Oil extraction in Alaska has been a subject of controversy for decades. While proponents argue that it will enhance the country’s energy security and create jobs, environmentalists are concerned about its potential impact.

The project began in the 1960s and involved drilling in the Arctic National Wildlife Refuge (ANWR) in northeast Alaska. ANWR is a 19.6 million-acre region that is home to a diverse range of wildlife, including caribou, polar bears and migratory birds. The region is also significant for its cultural and spiritual importance to the Gwich’in people, who have lived there for thousands of years.

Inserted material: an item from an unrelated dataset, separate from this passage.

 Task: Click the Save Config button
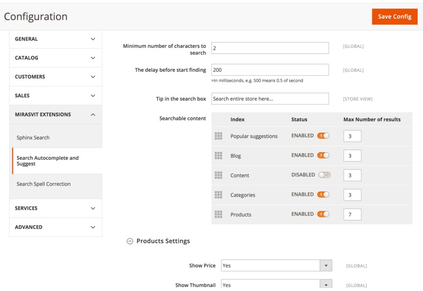(394, 17)
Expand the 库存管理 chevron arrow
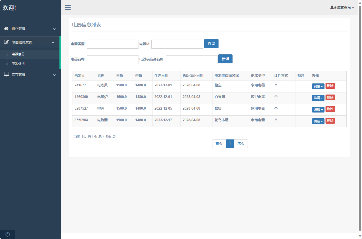Viewport: 362px width, 239px height. tap(54, 75)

Environmentalists argue that the oil-drilling project will cause significant harm to ANWR’s delicate ecosystem. The drilling process involves using heavy machinery and drilling rigs that could damage the fragile tundra. The tundra is home to several plant species, including lichens and mosses that are crucial for soil stability and carbon sequestration. The drilling process could also lead to releasing of greenhouse gases and contaminating of soil and water resources, potentially harming wildlife and human health.

Oil spills and leaks could potentially harm these native species and cause long-term damage to their habitat. Additionally, they could disrupt the caribou’s migratory patterns, significantly affecting the Gwich’in, who rely on caribou for their subsistence and cultural practices.

These concerns have been amplified in recent years because of climate change. The Arctic is one of the regions most affected by climate change, with temperatures rising twice as fast as the global average. The melting of sea ice has opened up new opportunities for oil drilling, but it has also increased the risk of oil spills and leaks. Moreover, the extraction and burning of fossil fuels contribute significantly to greenhouse gas emissions, exacerbating climate change.

The project also raises questions about the country’s energy policy and commitment to transitioning to cleaner energy sources. The United States is one of the largest oil consumers, with more than 90 percent of its transportation fueled by petroleum products. While the country has made progress in increasing the use of renewable energy sources, its dependence on oil remains a significant challenge. The Alaskan project highlights the need for a comprehensive and sustainable energy policy that balances energy needs with environmental obligations.

Despite the concerns of environmentalists, the project has received support from some politicians and industry groups. Supporters argue that the project will enhance the country’s energy security by reducing its dependence on foreign oil and will create jobs. They also point out that the project will generate significant revenue for the government, which could be used for infrastructure development and other public projects.

Alaskan authorities have generally supported oil exploration in the Arctic. They argue that oil exploration and drilling would benefit the state. However, not all Alaskan authorities support oil exploration in the area.

Alaska Native communities, particularly those that rely on subsistence hunting and fishing, have expressed concerns about the potential effect of oil exploration and drilling on their way of life. They argue that the project would disrupt the region’s ecological balance and harm the wildlife they depend on for their subsistence.

Moreover, the Alaskan authorities’ stances on oil exploration are one of many factors that determine whether the project moves forward. The Bureau of Land Management regulates oil exploration and drilling in Alaska. The decision-making process involves evaluating the project’s potential environmental effects and economic benefits.

The contentious project highlights the tension between energy needs and environmental obligations. As the world faces the challenges of climate change and the need for a sustainable energy policy, it is essential to consider the long-term consequences of oil extraction projects and prioritize protecting our planet’s natural resources.